No Governo, Pelo País

Servidores do Instituto Brasileiro do Meio Ambiente e dos Recursos Naturais Renováveis (Ibama) alertam para a intensificação do desmatamento na Amazônia e estimam que a área pode chegar 13 mil km² neste ano, um aumento de 28% em relação a 2019 e 72% em relação a 2018. A projeção é baseada em dados do Deter, Sistema de Detecção de Desmatamento em Tempo Real.

Em uma manifestação técnica, os servidores destacam que a questão ambiental detém significativa relevância estratégica para o Brasil, relatam preocupação com o desmonte da política e estruturas de proteção ambiental e cobram providências dos responsáveis. O documento foi encaminhado ao presidente do Ibama, Eduardo Fortunato Bim, ao Conselho Nacional da Amazônia, Supremo Tribunal Federal, Câmara, Senado e Procuradoria da República.

“Podemos afirmar é que a crise ambiental não só permanece como tende a se aprofundar tanto pelos efeitos econômicos decorrentes, quanto pelas consequências à saúde humana provocadas pelo aumento dos incêndios florestais em plena pandemia de COVID-19”, diz o texto.

Os servidores citam medidas que devem ser tomadas para a redução dos níveis de degradação ambiental na Amazônia e a recuperação da imagem do país no mercado internacional, como: proteger “a instituição de interferências políticas e de representantes institucionais sem capacidade técnica e legitimidade para tal” e preservar o órgão contra” ingerências e constrangimentos no desempenho das atribuições legais e regulamentares”. Relata também a necessidade divulgação das ações de fiscalização, planejamento de concurso público e garantia de recursos orçamentários e financeiros para a execução das atividades de fiscalização.

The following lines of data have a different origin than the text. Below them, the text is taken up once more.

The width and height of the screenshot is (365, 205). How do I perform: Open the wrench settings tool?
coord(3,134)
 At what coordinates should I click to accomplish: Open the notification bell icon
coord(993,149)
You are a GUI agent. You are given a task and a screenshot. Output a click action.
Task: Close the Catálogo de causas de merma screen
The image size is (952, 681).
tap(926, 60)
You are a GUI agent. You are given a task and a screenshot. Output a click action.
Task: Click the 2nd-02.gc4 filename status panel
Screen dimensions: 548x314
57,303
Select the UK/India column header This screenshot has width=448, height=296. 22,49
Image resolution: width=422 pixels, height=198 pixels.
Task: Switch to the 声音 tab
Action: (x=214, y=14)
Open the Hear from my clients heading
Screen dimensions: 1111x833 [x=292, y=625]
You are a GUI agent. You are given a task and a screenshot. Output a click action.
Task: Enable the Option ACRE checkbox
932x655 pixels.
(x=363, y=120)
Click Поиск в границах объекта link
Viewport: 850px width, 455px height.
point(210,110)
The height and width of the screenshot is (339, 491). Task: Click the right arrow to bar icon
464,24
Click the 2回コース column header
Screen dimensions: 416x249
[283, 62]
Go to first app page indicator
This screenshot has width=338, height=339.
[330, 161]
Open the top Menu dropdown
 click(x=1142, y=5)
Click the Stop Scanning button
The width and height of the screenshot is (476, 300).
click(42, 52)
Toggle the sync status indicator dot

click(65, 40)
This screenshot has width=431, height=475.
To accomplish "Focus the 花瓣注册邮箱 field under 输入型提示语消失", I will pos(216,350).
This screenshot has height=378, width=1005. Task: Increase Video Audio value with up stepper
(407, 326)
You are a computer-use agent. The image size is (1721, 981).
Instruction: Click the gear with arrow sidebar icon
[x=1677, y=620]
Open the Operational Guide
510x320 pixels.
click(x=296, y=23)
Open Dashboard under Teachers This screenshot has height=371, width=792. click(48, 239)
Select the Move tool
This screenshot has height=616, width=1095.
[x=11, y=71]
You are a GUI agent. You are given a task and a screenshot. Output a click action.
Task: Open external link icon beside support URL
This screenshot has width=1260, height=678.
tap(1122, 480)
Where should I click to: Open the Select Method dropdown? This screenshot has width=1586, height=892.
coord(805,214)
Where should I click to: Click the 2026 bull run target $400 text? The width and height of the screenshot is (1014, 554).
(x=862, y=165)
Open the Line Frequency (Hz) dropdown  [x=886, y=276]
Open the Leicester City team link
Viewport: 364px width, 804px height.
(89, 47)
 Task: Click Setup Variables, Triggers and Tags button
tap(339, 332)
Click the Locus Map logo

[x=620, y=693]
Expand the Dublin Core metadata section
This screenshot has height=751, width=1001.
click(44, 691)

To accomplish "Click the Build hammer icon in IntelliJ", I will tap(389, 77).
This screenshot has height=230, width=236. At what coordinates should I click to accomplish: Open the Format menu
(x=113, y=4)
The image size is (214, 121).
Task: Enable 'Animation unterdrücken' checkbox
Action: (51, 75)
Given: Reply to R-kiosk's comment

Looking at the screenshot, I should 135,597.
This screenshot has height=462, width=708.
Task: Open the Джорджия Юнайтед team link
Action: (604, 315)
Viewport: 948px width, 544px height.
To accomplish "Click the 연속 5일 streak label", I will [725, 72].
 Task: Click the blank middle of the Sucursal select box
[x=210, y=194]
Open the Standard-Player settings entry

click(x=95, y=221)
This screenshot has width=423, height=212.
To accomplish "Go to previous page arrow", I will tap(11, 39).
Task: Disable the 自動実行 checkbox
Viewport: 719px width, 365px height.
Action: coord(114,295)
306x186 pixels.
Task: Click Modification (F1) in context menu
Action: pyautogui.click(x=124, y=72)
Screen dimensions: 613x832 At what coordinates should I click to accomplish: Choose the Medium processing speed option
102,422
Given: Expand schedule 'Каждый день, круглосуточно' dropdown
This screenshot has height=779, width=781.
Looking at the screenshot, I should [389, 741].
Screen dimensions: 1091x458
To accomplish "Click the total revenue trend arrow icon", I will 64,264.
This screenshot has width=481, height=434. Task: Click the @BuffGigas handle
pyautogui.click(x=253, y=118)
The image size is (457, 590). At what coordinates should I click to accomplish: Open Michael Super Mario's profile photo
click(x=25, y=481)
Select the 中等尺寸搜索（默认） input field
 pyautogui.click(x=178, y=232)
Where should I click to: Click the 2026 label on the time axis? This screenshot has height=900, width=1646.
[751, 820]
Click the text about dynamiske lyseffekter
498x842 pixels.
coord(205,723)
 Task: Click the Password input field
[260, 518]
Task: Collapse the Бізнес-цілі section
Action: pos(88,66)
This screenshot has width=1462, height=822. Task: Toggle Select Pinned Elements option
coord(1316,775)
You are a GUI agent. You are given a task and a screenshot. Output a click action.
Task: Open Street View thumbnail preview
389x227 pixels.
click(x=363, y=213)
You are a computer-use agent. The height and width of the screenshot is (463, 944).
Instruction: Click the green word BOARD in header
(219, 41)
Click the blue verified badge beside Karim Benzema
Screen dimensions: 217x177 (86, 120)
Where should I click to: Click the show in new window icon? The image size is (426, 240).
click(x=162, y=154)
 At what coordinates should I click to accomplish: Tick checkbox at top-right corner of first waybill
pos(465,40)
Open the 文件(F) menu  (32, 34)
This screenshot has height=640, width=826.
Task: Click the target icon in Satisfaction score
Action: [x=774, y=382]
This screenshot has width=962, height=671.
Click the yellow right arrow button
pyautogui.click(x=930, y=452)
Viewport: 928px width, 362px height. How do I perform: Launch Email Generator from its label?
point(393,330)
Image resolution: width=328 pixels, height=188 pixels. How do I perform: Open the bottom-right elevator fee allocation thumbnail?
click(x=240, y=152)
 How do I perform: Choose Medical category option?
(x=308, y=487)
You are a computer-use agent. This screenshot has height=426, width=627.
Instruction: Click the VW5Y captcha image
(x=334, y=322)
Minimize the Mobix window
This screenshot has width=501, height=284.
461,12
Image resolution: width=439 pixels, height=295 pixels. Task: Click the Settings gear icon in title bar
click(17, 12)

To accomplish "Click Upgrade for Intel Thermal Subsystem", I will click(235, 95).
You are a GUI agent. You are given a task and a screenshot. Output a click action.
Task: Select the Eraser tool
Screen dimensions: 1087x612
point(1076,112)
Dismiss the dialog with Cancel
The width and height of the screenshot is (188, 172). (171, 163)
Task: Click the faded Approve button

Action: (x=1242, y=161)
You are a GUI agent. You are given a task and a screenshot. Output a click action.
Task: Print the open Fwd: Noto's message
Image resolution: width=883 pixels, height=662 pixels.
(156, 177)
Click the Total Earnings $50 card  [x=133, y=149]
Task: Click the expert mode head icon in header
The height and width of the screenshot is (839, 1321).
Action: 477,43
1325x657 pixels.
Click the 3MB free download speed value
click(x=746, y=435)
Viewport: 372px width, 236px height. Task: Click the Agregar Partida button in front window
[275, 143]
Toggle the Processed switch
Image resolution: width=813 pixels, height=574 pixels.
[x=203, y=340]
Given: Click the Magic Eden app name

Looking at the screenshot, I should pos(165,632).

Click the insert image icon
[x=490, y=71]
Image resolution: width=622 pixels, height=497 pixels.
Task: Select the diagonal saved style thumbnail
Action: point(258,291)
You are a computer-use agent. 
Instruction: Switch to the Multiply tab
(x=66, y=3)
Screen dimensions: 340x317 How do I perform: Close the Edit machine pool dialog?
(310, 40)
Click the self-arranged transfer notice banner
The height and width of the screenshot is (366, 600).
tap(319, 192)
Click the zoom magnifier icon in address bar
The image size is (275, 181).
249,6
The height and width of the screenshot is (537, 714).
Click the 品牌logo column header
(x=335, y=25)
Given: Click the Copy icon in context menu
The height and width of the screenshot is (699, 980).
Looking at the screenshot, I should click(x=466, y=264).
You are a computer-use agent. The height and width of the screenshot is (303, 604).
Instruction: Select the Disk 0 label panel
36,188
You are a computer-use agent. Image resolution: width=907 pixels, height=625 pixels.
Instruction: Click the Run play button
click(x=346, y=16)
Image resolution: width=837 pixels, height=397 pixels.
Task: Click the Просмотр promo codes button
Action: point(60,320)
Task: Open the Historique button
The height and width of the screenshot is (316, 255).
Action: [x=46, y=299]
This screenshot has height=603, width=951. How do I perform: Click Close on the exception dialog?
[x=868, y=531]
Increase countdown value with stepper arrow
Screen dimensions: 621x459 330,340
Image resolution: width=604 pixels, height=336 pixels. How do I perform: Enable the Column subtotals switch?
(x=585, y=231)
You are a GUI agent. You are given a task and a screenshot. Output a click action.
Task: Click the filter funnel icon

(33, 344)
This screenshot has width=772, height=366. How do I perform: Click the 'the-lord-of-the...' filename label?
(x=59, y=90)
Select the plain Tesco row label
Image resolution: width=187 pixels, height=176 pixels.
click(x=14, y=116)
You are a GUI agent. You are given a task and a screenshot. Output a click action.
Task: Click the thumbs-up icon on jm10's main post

Ainda de acordo com o texto, “a imagem do Ibama e dos demais órgãos ambientais como instituições protagonistas na proteção do Bioma Amazônico vem sendo deliberadamente substituída pela das Forças Armadas, mesmo não sendo esta uma das suas funções principais”. Para os servidores, a ausência de medidas efetivas no órgão “aponta para o colapso da gestão ambiental federal e estimulando o cometimento de crimes ambientais”.

Uma nota técnica , divulgada em agosto de 2019 por servidores do órgão, também relatava preocupação com a condução da política ambiental no Brasil e pedia para que fossem tomadas medidas emergenciais para evitar maiores danos ao país. “Tal documento, assinado por quase 700 servidores de carreira, alcançou ampla repercussão nacional e internacional, mas foi lamentavelmente ignorado pelos decisores e pelos agentes políticos e econômicos do país. Infelizmente as previsões ali expostas se concretizaram”, destaca.